SHORT PROBLEM ▸ Rewrite everything from the line containing "You are a computer-use" down to the line containing "Looking at the screenshot, I should tap(1335, 100).", substituting "selector" for "dropdown" and leaving all else unchanged. Omit the pictures from your answer.

EXERCISE INPUT ▸

===============

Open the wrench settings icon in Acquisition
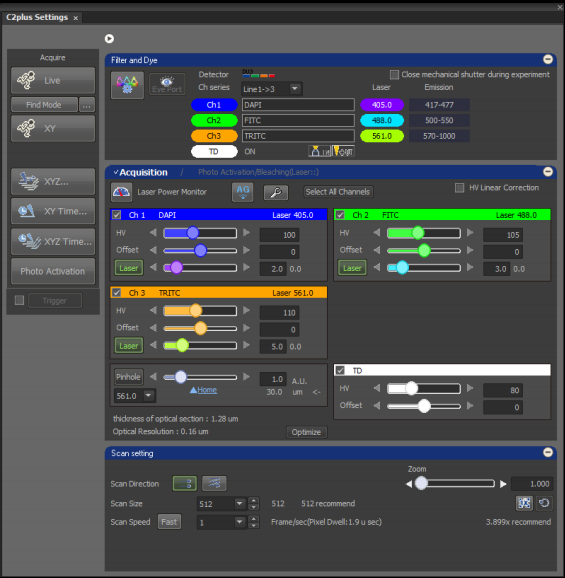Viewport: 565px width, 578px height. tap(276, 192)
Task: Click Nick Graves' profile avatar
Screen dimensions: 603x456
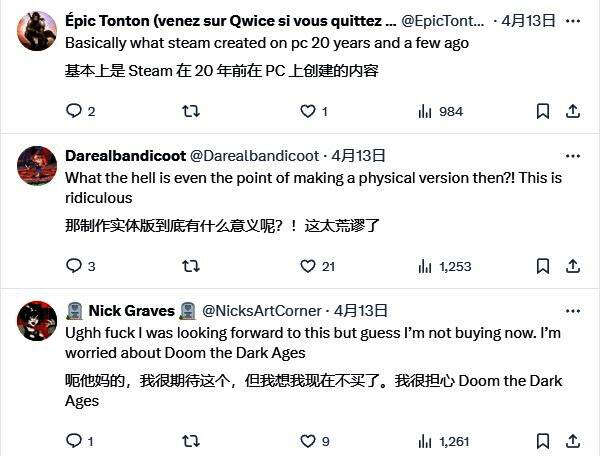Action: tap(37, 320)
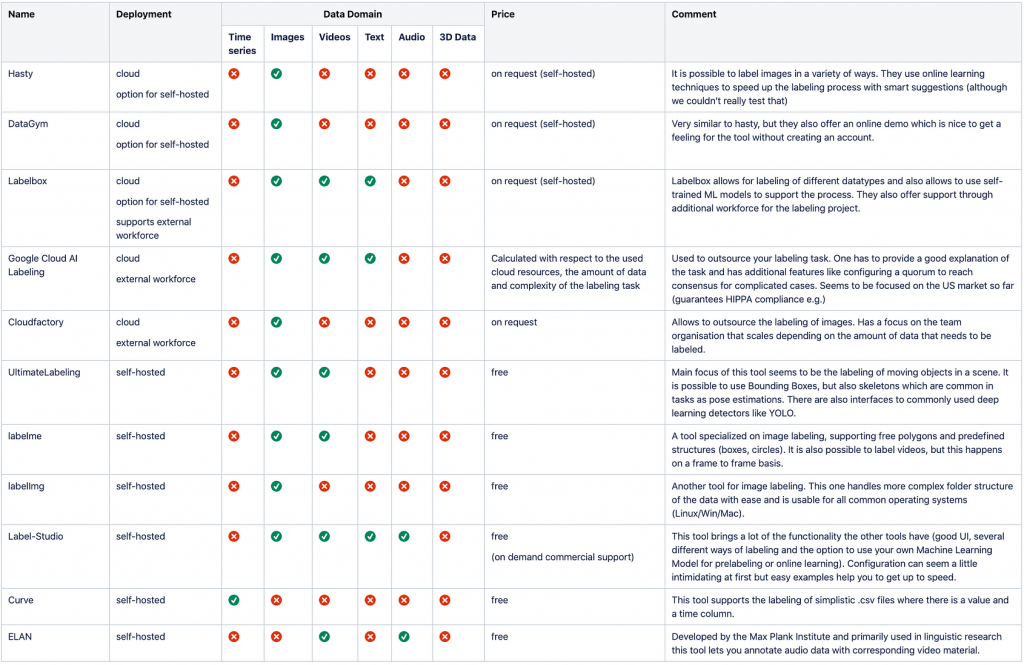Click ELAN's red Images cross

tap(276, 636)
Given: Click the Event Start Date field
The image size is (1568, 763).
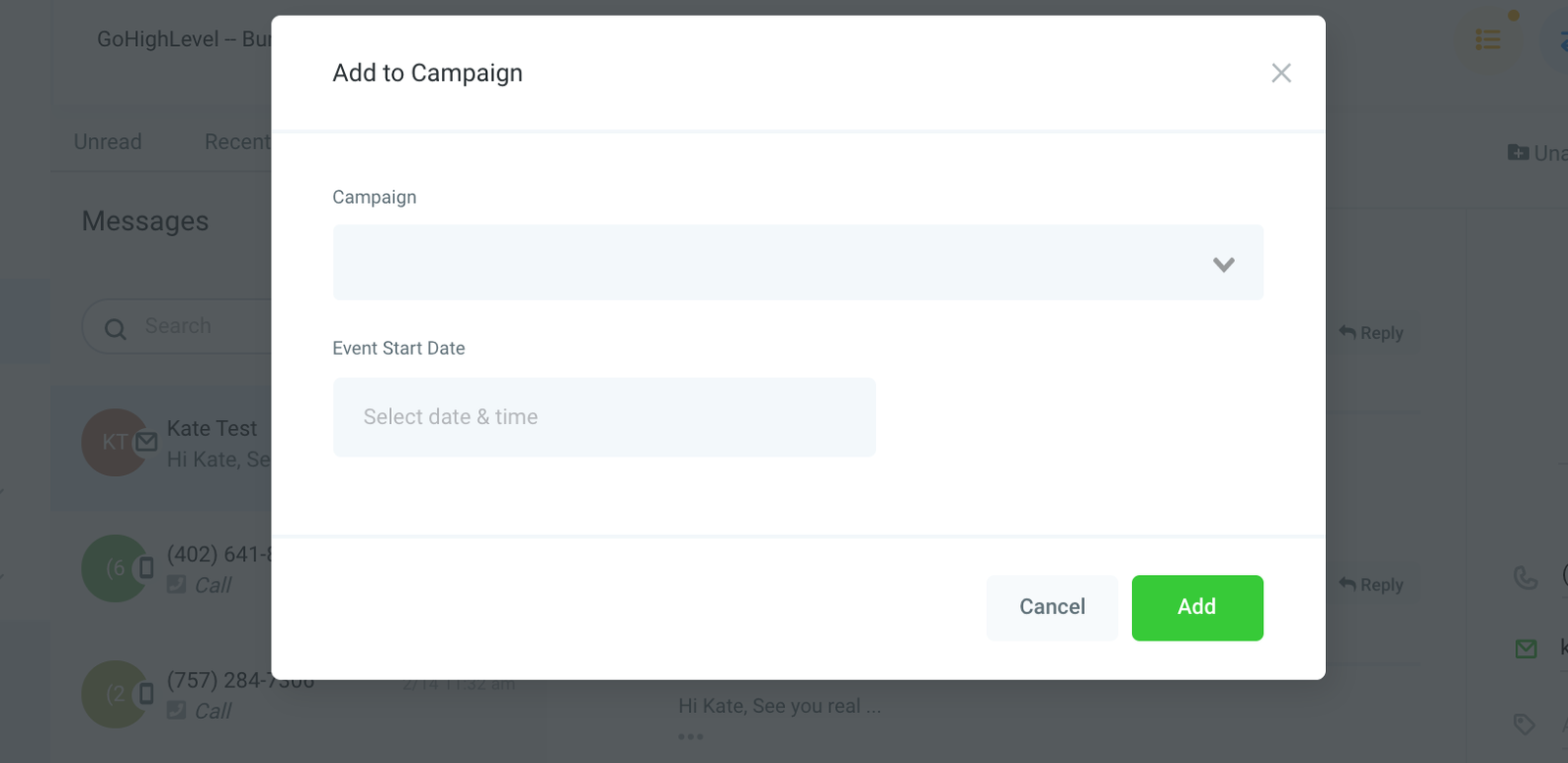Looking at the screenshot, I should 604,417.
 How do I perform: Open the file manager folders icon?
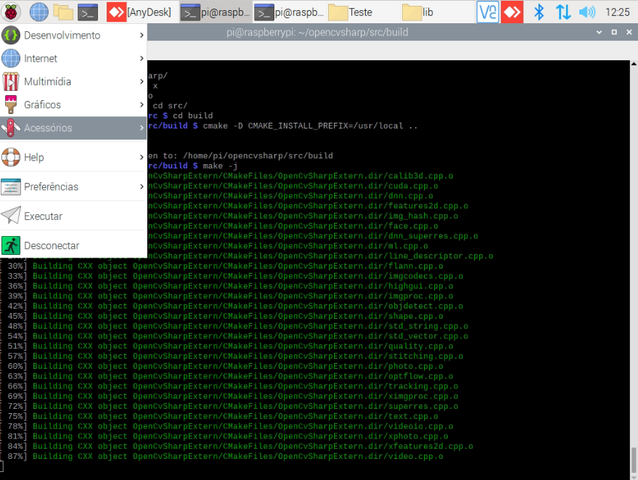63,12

===============

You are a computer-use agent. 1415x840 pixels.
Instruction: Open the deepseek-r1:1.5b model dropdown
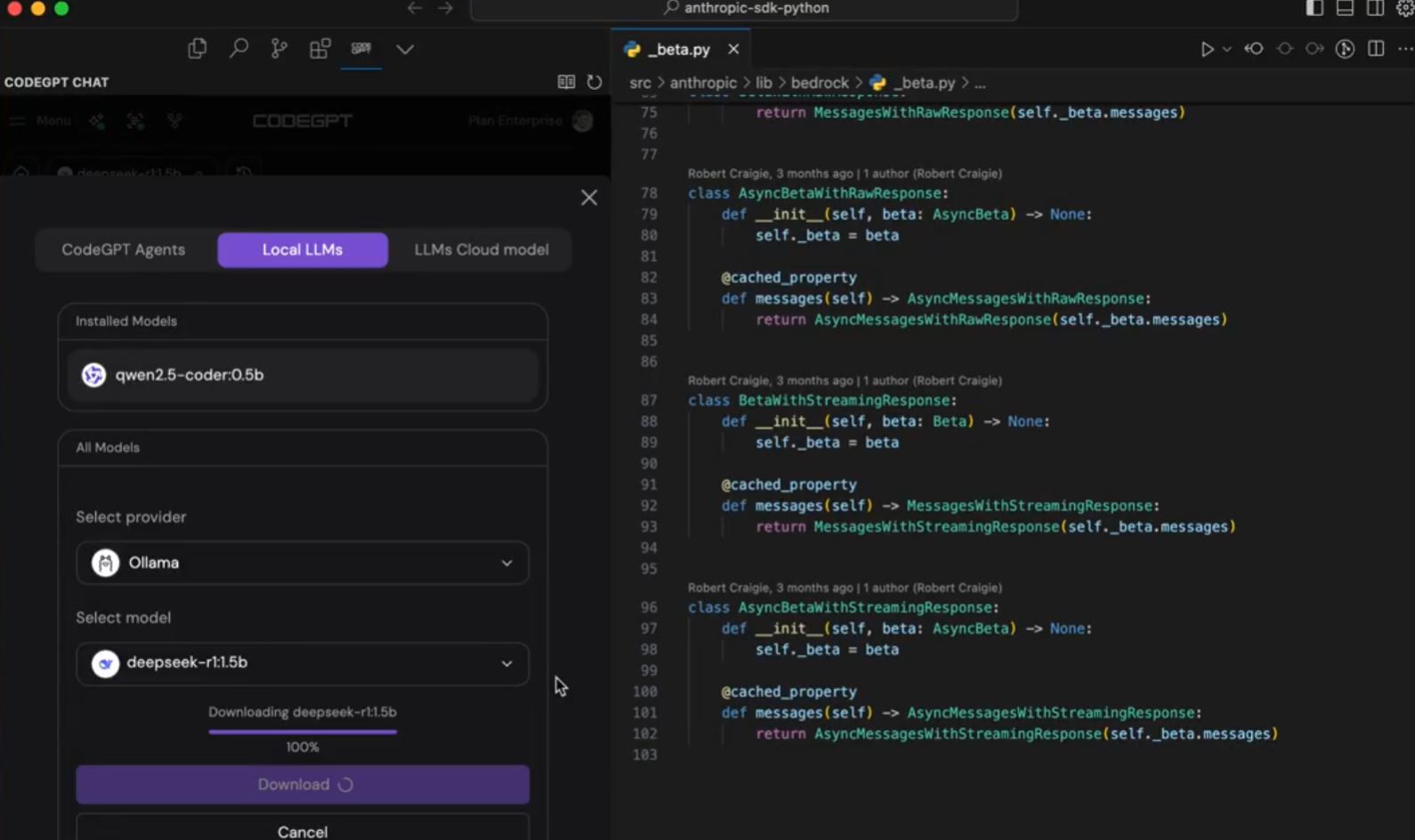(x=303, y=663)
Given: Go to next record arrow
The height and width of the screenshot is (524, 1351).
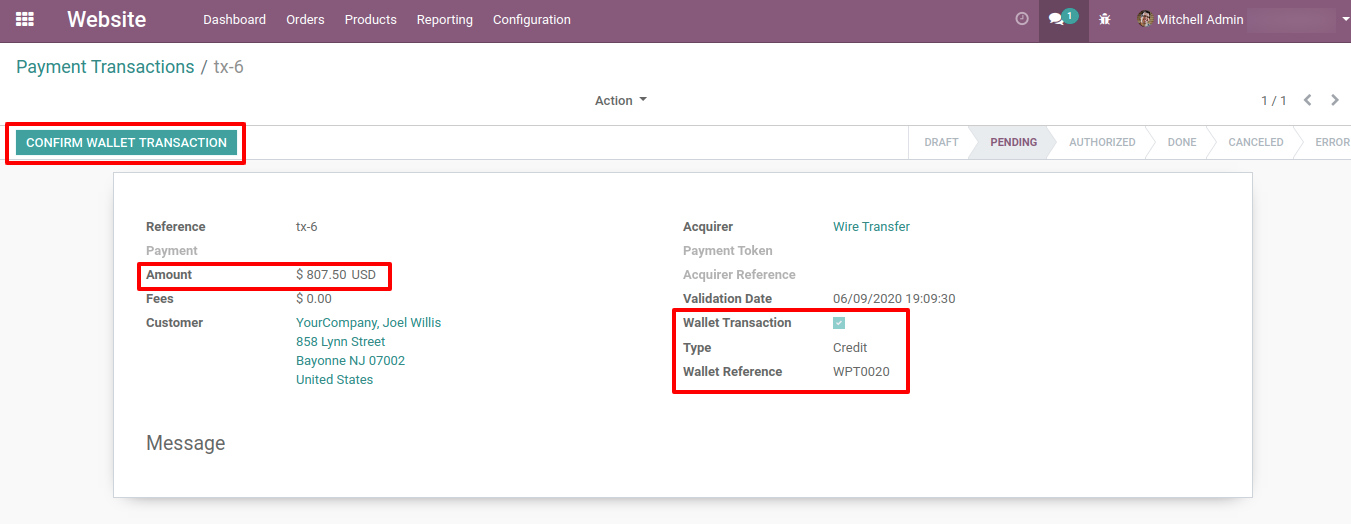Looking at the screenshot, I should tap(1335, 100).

===============

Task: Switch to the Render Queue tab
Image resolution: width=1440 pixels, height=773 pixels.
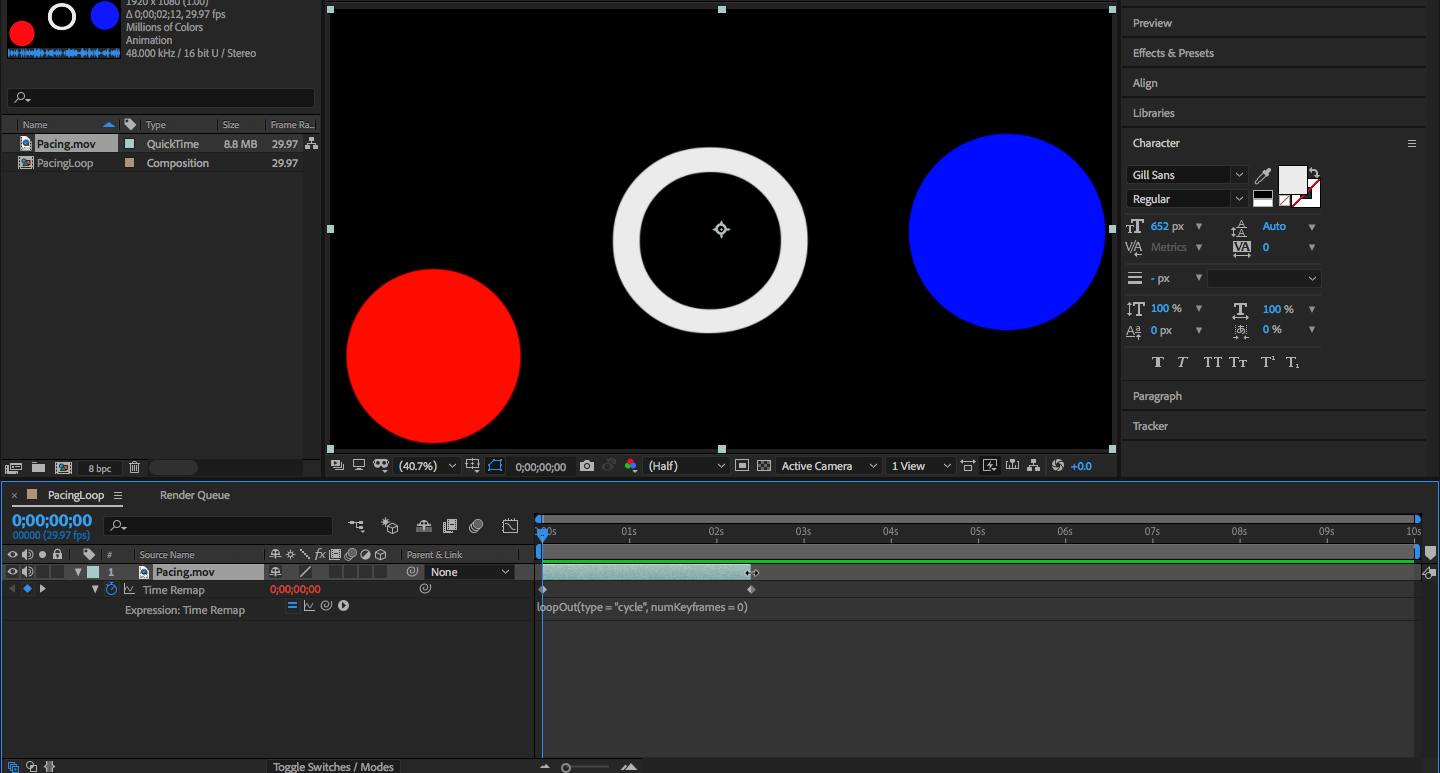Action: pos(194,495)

===============

OUTPUT OF THE TASK ▸
You are a computer-use agent. 1415x840 pixels.
Instruction: Open the deepseek-r1:1.5b model selector
(x=303, y=663)
Given: Go to next record arrow
The height and width of the screenshot is (524, 1351).
Looking at the screenshot, I should tap(1335, 100).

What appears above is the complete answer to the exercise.